_TASK DETAILS_:
Where the line containing "Medium (867, 799)" appears, start repeating, and continue exactly through the last line below, adding nothing. Include no pictures.

_MATERIAL SHOWN_:
────────────────────

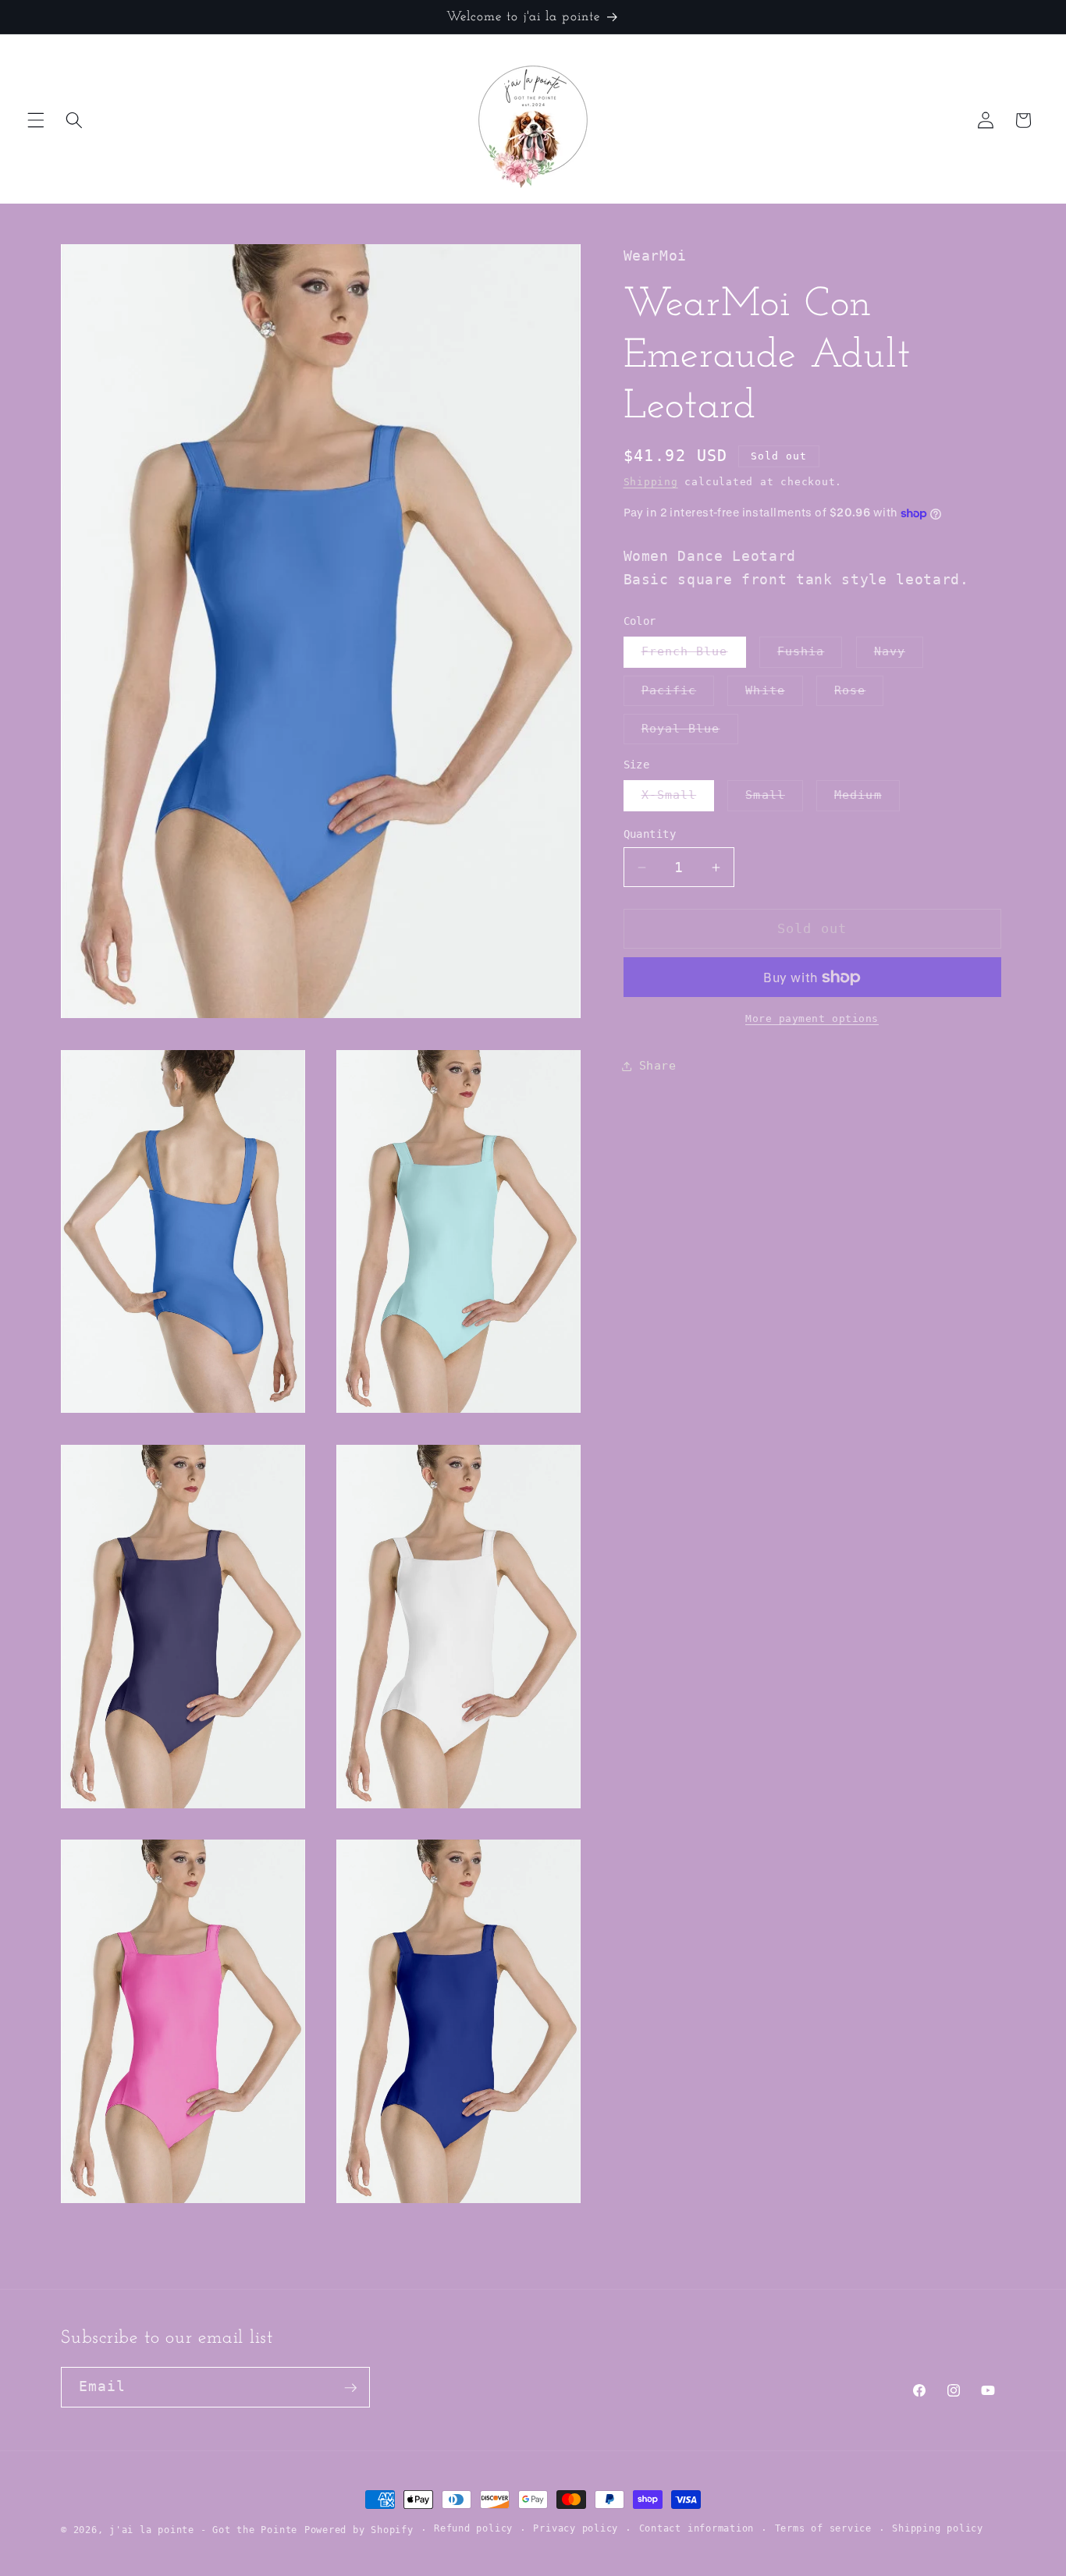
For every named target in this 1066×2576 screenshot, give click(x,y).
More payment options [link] (812, 1018)
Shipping (651, 482)
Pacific (678, 694)
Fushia (810, 656)
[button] (36, 120)
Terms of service (823, 2529)
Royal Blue (689, 732)
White (774, 694)
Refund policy (473, 2529)
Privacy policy (575, 2529)
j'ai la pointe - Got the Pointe (203, 2530)
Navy (898, 656)
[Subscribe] (350, 2388)
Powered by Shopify (359, 2530)
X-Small (678, 799)
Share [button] (658, 1066)
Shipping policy (937, 2529)
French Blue (693, 656)
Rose (858, 694)
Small (774, 799)
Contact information (697, 2529)
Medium (867, 799)
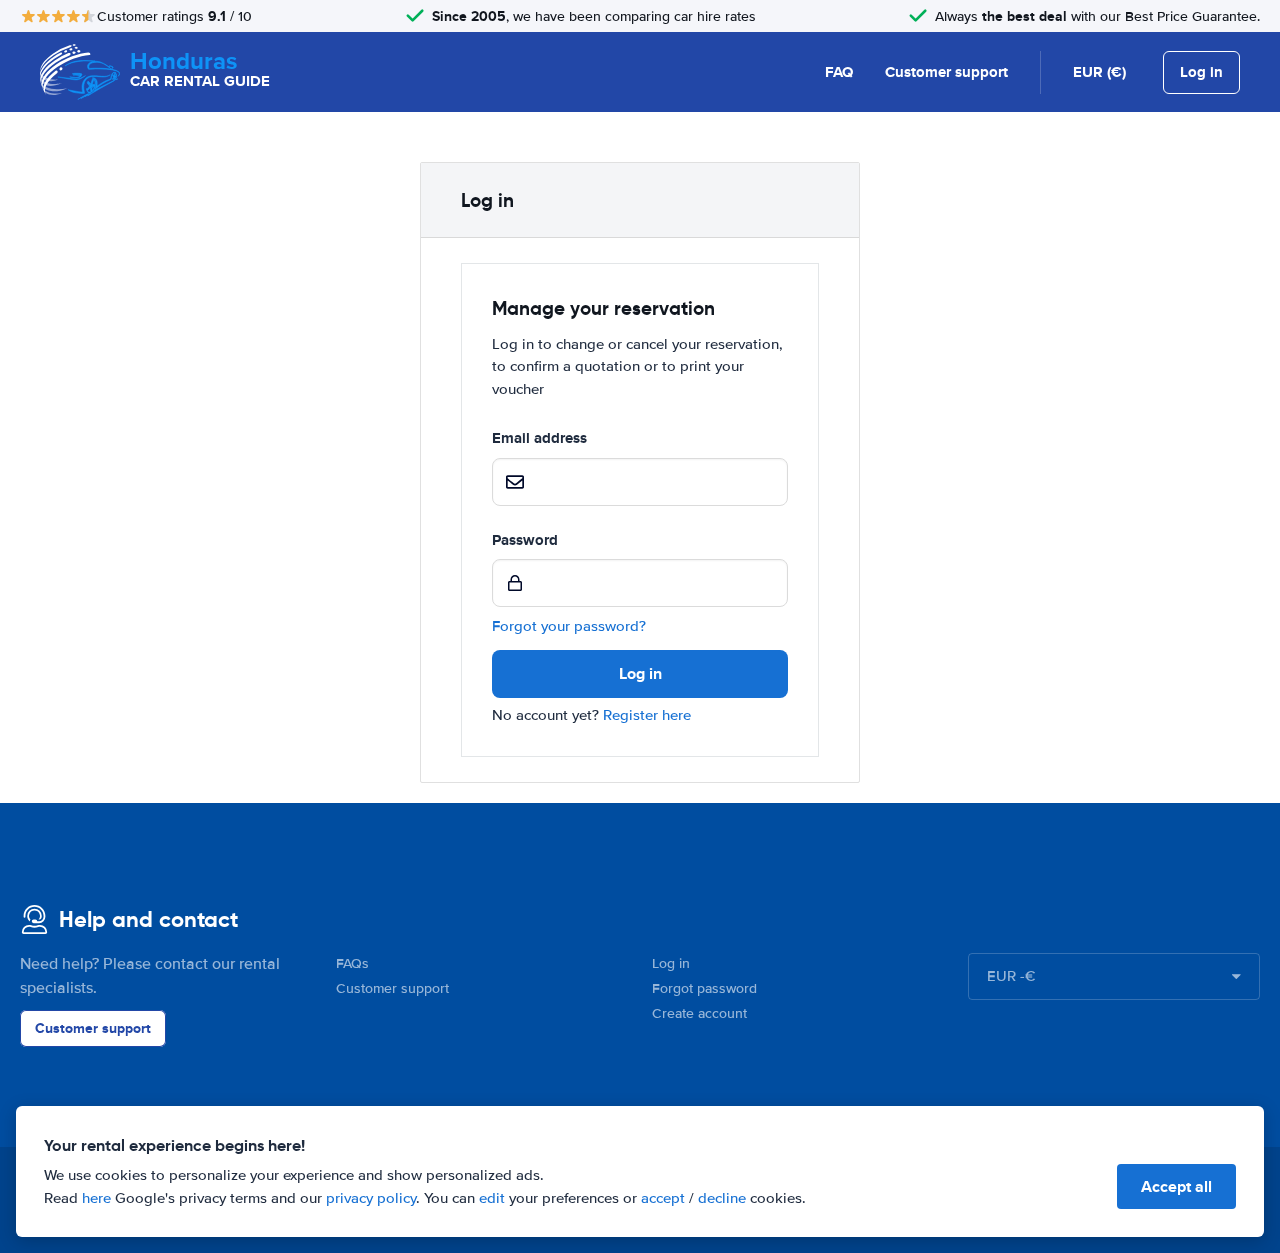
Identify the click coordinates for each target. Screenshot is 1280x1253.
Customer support (946, 72)
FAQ (839, 72)
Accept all (1176, 1186)
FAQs (352, 963)
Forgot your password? (569, 626)
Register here (647, 715)
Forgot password (704, 988)
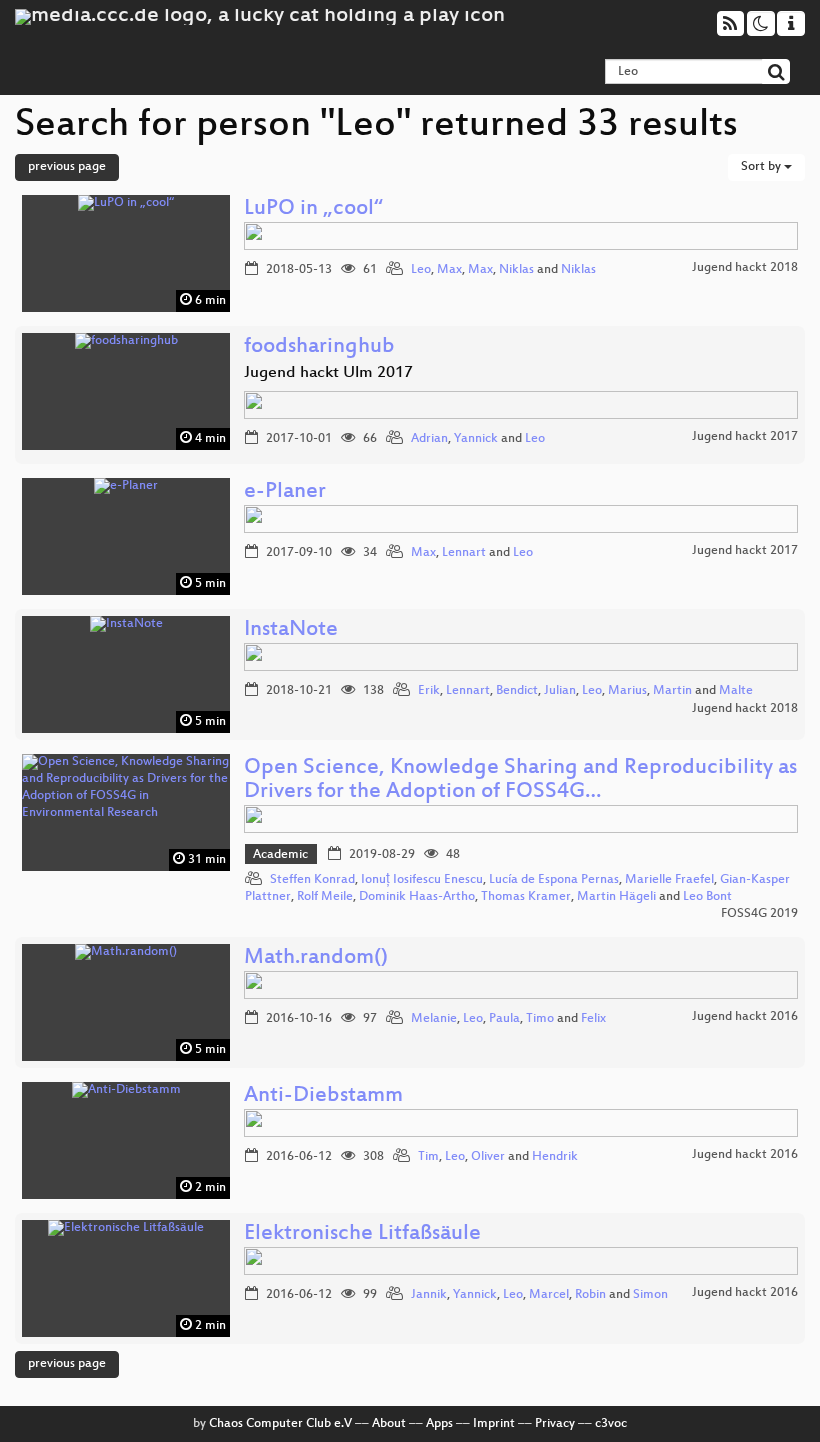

────────────────────

_WRITTEN RESPONSE_:
Medium (867, 799)
Identify the click coordinates for each target. Screenshot is 1280x1253.
Customer support (946, 72)
FAQ (839, 72)
Accept all (1176, 1186)
FAQs (352, 963)
Forgot your password? (569, 626)
Register here (647, 715)
Forgot password (704, 988)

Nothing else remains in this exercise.